Nice vid... I love wolffish


----------



## rbp75 (May 2, 2004)

heres a new vid. note how his pattern comes in when he grabs the selt. you may have to watch it more than once to see what I mean.

http://www.putfile.com/media.php?n=DSCF004780


----------



## Fomoris (Mar 13, 2005)

Wow !!! That's very impressive








It becomes a lot lighter in only a few seconds !!!


----------



## remyo (Aug 26, 2004)

nice vid !!!

great fish !!


----------



## jan (Apr 24, 2004)

Great vid and the wolf looks great







He really looks like my old wolf (H. Malabaricus). Seeing the video I want a wolf again









Thnx for sharing


----------



## Methuzela (Apr 27, 2004)

awesome vid man. the color change on the wolf is CRAZY!! How do the senegal and wolf get along, i have a senegal and have been thinking of a tankmate besides stupid gouramis and whatnot....

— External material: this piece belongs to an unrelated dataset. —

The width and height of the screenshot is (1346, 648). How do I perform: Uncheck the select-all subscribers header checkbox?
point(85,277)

also, did the senegaljust eat cause it looks so much thicker than mine! how old is it?


----------



## Joga Bonito (Oct 30, 2004)

nice vid man


----------



## rbp75 (May 2, 2004)

> awesome vid man. the color change on the wolf is CRAZY!! How do the senegal and wolf get along, i have a senegal and have been thinking of a tankmate besides stupid gouramis and whatnot....
> 
> also, did the senegaljust eat cause it looks so much thicker than mine! how old is it?

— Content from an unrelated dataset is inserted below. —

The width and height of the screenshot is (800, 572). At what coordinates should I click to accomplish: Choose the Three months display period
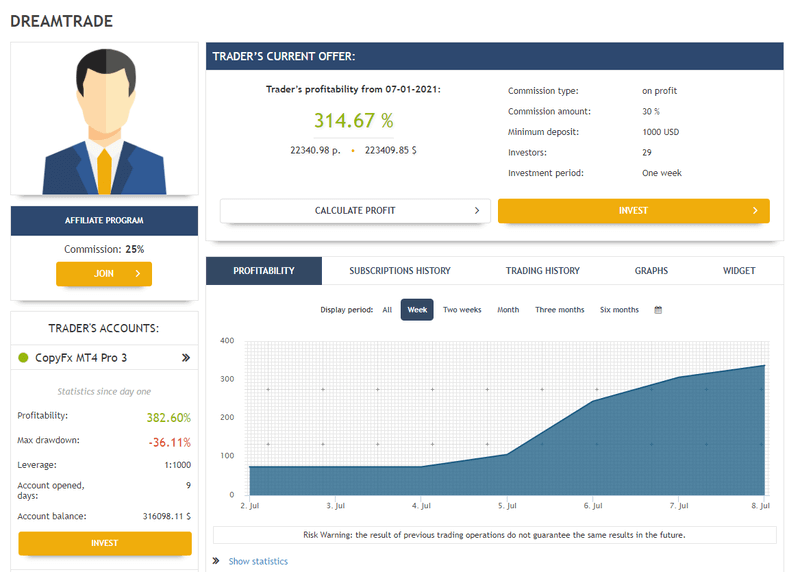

so far they get along good, there are other bichirs in the tank also. The wolf is the smallest fish in the tank, hopfully they will stay ok together for a little while. I have heard from two other people that they have kept a wolf with bichirs without problems but when the wolf starts out growing the bichirs I will start getting nervous. The senagal accually did not just eat, he's just a pig







. I dont know how old it is, I got him at about 6 inches a few months ago and he is growing pretty fast.


----------



## pamonster (Jun 26, 2003)

cool vid, looks like he dosent know how to share hehehe


----------



## TC3modena (Apr 23, 2005)

sweet vids


----------